All lines from the one with "Click the bullet" through the end of the records below are to be given again exactly, and nothing else.

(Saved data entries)
----

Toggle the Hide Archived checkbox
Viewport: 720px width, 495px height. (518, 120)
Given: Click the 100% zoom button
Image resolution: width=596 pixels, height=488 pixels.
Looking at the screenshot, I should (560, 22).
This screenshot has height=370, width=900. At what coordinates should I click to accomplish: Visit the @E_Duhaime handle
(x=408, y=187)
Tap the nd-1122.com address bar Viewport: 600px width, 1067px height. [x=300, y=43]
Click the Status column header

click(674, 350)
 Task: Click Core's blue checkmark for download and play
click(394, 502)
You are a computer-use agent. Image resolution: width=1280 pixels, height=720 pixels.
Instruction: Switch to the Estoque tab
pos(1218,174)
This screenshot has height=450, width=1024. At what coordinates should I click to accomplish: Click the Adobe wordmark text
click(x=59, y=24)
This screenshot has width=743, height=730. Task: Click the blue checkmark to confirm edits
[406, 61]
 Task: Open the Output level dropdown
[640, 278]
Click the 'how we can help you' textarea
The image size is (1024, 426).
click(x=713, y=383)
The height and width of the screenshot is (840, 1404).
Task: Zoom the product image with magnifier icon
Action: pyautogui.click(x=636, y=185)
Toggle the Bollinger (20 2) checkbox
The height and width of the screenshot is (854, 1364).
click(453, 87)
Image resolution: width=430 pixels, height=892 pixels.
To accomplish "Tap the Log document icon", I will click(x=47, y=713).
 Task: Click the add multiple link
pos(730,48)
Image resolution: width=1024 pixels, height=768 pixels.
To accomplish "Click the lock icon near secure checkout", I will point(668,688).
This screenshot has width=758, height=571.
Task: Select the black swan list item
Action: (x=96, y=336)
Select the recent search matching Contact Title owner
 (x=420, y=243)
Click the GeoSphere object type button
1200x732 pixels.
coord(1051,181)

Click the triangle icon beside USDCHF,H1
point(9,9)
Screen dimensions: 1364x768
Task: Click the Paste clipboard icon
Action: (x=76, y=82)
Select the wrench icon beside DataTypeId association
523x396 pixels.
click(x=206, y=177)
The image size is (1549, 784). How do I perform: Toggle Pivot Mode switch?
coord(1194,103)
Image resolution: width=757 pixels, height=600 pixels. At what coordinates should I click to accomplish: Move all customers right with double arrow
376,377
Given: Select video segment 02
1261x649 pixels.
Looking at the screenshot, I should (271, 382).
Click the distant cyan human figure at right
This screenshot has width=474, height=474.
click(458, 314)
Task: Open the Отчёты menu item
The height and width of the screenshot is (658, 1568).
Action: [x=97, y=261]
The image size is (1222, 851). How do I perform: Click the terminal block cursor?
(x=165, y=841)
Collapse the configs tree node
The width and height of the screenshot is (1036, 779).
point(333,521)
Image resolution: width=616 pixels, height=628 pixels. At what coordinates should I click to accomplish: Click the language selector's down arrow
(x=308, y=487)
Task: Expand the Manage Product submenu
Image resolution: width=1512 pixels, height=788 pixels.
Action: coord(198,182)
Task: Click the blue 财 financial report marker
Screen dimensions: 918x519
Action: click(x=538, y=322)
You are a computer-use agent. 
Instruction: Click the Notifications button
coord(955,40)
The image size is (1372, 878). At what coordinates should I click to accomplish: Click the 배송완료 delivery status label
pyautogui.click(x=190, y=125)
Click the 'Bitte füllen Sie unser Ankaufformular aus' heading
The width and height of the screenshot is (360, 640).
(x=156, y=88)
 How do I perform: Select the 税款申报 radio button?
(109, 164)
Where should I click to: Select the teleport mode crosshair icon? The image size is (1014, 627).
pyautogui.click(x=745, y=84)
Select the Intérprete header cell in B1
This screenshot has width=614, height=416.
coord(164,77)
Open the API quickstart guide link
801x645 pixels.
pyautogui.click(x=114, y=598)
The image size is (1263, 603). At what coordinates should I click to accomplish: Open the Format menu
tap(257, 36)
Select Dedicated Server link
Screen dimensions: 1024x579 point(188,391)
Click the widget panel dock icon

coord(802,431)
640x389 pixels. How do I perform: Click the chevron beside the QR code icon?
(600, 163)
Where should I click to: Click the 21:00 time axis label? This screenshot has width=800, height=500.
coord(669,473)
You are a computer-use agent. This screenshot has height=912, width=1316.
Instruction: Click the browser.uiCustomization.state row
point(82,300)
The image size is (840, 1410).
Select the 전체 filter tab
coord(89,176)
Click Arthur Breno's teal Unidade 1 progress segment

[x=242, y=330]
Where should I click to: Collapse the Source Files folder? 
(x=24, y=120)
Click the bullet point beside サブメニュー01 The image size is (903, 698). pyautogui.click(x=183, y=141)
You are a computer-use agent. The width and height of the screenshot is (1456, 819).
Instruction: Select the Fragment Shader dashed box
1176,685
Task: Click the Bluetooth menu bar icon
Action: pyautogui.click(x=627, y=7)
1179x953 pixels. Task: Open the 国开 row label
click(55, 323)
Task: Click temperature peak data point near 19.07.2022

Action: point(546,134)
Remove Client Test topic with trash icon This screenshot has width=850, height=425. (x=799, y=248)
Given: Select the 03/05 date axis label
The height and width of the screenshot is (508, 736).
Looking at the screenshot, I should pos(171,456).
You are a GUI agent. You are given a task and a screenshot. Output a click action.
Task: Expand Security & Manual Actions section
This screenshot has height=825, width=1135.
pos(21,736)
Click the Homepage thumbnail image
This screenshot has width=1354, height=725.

----

*Answer to this problem:*
Click the bullet point beside サブメニュー01 The image size is (903, 698). pyautogui.click(x=183, y=141)
You are a computer-use agent. The width and height of the screenshot is (1456, 819).
Instruction: Select the Fragment Shader dashed box
1176,685
Task: Click the Bluetooth menu bar icon
Action: pyautogui.click(x=627, y=7)
1179x953 pixels. Task: Open the 国开 row label
click(55, 323)
Task: Click temperature peak data point near 19.07.2022

Action: point(546,134)
Remove Client Test topic with trash icon This screenshot has width=850, height=425. (x=799, y=248)
Given: Select the 03/05 date axis label
The height and width of the screenshot is (508, 736).
Looking at the screenshot, I should pos(171,456).
You are a GUI agent. You are given a task and a screenshot. Output a click action.
Task: Expand Security & Manual Actions section
This screenshot has height=825, width=1135.
pos(21,736)
Click the Homepage thumbnail image
This screenshot has width=1354, height=725.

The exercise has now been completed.